A new report into alcohol and drug use among police detainees shows a reduction in cannabis and alcohol consumption, while the demand for methamphetamine is on the rise.
The 2015 New Zealand Arrestee Drug Use Monitoring Programme Report reveals the proportion of detainees who felt dependent on methamphetamine increased from 20 per cent in 2011 to 35 per cent last year.
The number of people arrested who reported using the drug in the previous year also rose from 28 per cent in 2012 to almost 40 per cent in 2015.
These findings are consistent with record seizures of the drug made by New Zealand police and customs over the past two years, including 448 kg seized in Kaitaia in June.
Significant increases in the use of methamphetamine were noted in Wellington and Christchurch, with over 40 per cent of detainees in Wellington Central watch houses having used the drug in the past year.
The increased use in Christchurch is said to be caused by an influx of construction workers to the city, growing supply by gangs and post-quake stress.
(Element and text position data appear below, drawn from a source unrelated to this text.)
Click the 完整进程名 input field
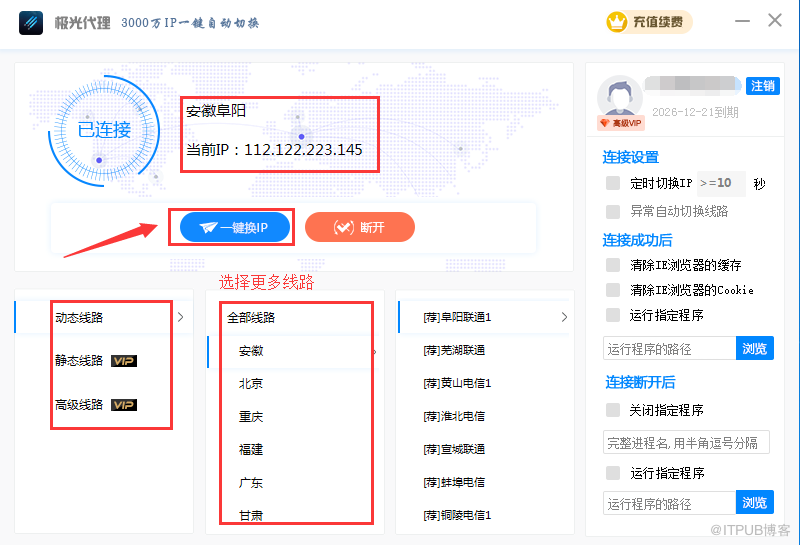The height and width of the screenshot is (545, 800). [686, 442]
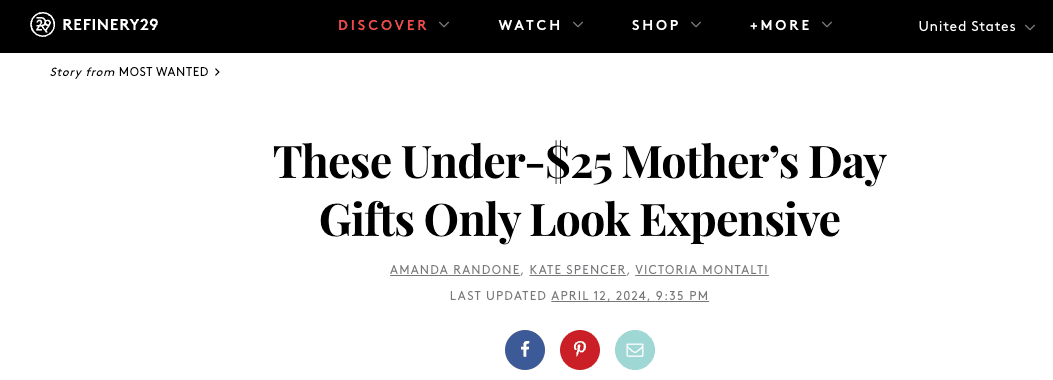Viewport: 1053px width, 380px height.
Task: Open the +More menu
Action: click(780, 26)
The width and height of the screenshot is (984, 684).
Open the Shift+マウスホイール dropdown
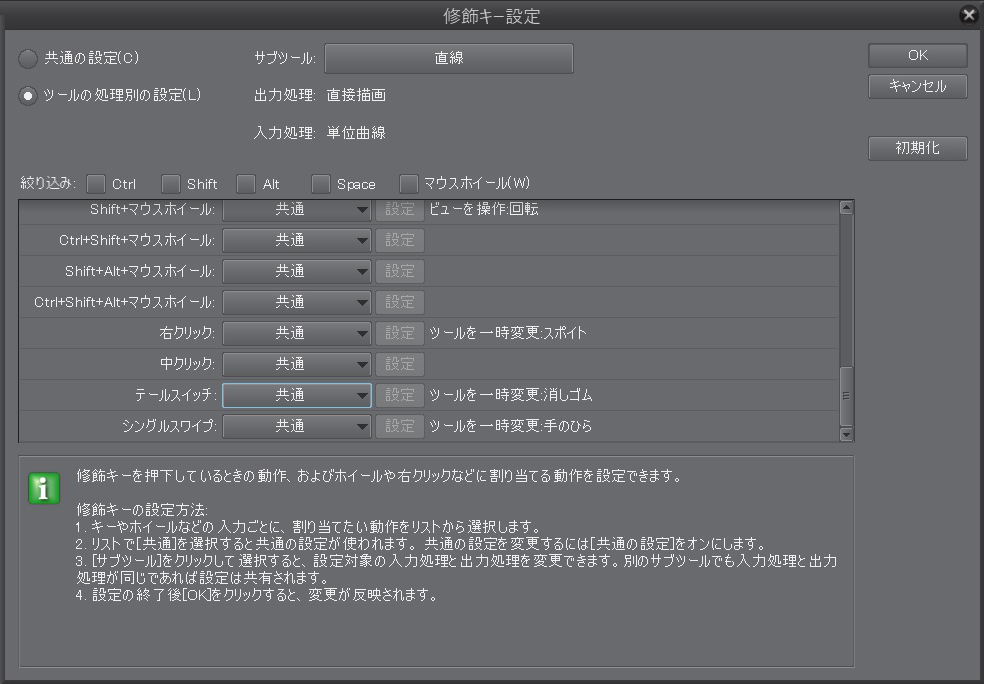[296, 210]
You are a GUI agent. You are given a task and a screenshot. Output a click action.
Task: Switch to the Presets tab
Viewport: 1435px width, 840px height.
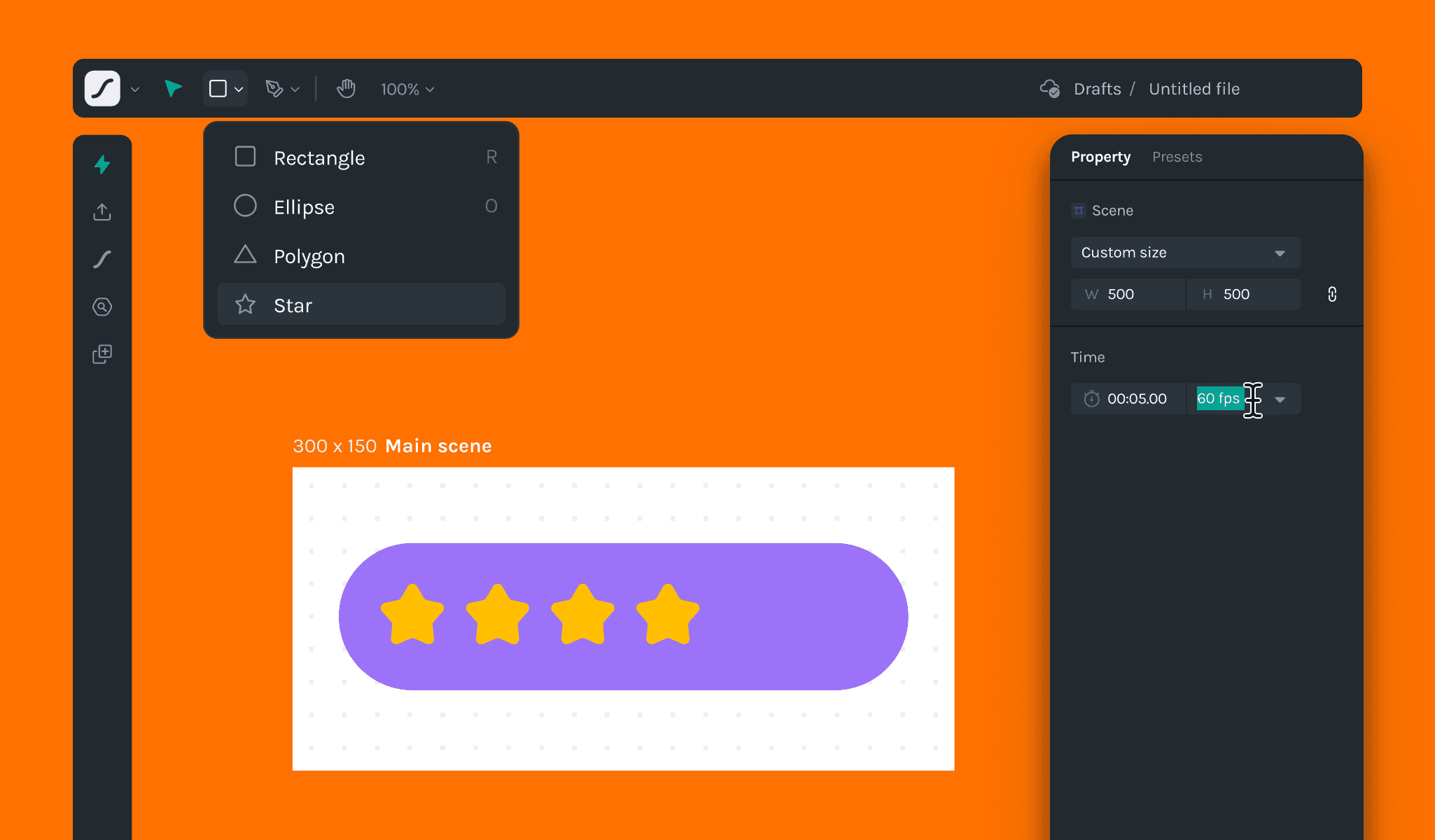pyautogui.click(x=1177, y=157)
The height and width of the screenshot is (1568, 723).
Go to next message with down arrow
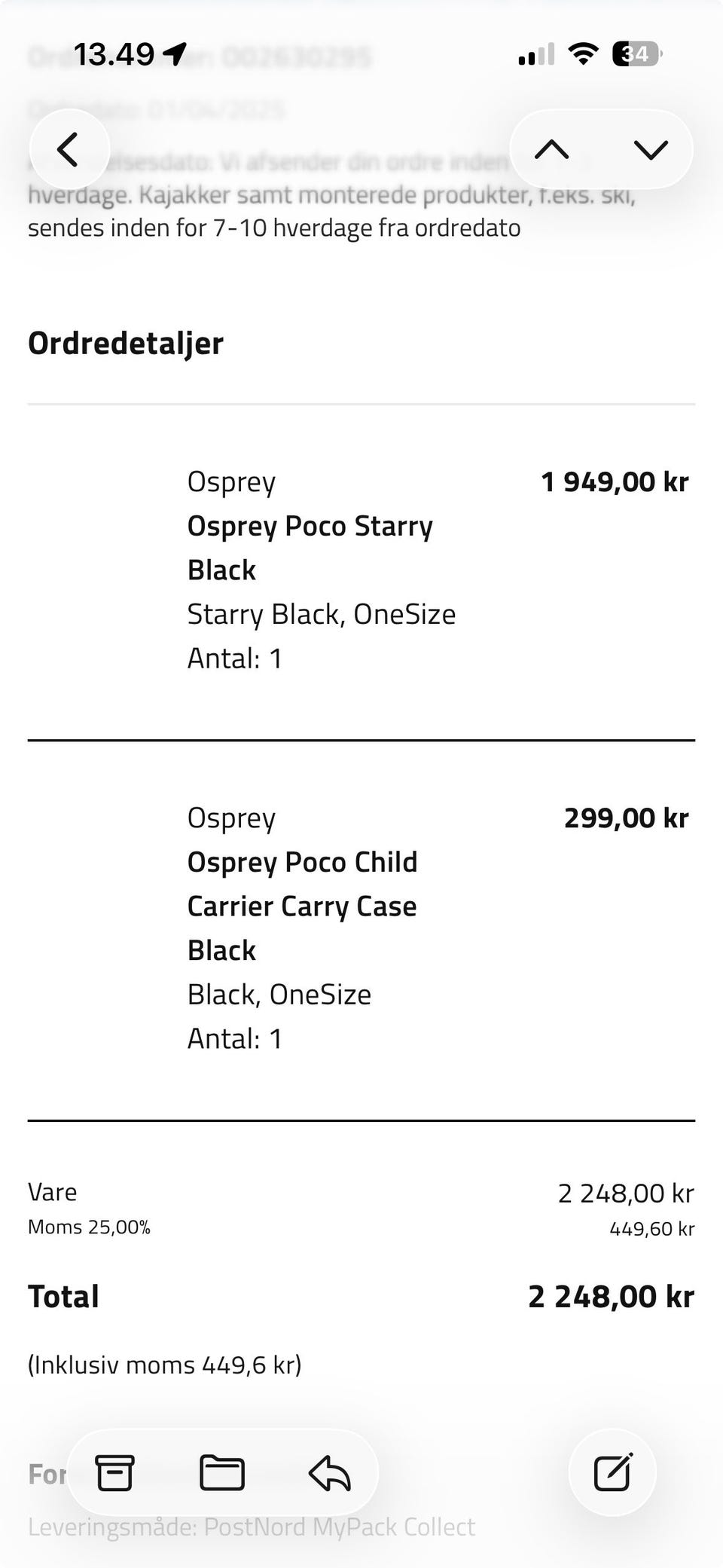(x=651, y=149)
The report also shows positive trends in reduced cannabis consumption among detainees in the previous year, from almost 80 per cent in 2011 to 69 per cent in 2015.
There has also been a reduction in alcohol dependency.
Those who had been drinking prior to their arrest also significantly decreased to 28 per cent, from 40 per cent in 2013.
Deputy Police Commissioner Michael Clement said the study was used as research in the Government's Tackling Methamphetamine Progress Report, released in October 2015.
"The proportion of detainees with convictions who had ever received treatment for drug and alcohol problems increased from 20 per cent in 2010 to 40 per cent in 2015," Clement said.
A significant number of detainees, however, felt they need help reducing drug and alcohol use according to the report. Twenty per cent felt they needed "a lot" of help to reduce substance use.
"Last month the Prime Minister announced that almost $15 million seized from criminals will be invested in anti-drug initiatives, with a greater focus on treatment," said Clement.
As part of the initiatives, police have received just over $6.2 million to be focused on disrupting the flow of illicit drugs from southern China to New Zealand.
Clement said this funding will also enable the expansion of asset recovery and financial investigations, recovery of legal costs, and a joint venture with the Northland DHB focusing on reducing demand for methamphetamine.
"Police believes that together with our partner agencies and our communities, we can successfully reduce the presence of this drug in New Zealand."
Other significant findings of the report include a sharp decline in use of synthetic cannabinoid following a ban in 2014 and an overall decline in the use of ecstasy.
The 2015 detainees were interviewed at Whangarei, Auckland Central, Wellington Central and Christchurch Central watch houses.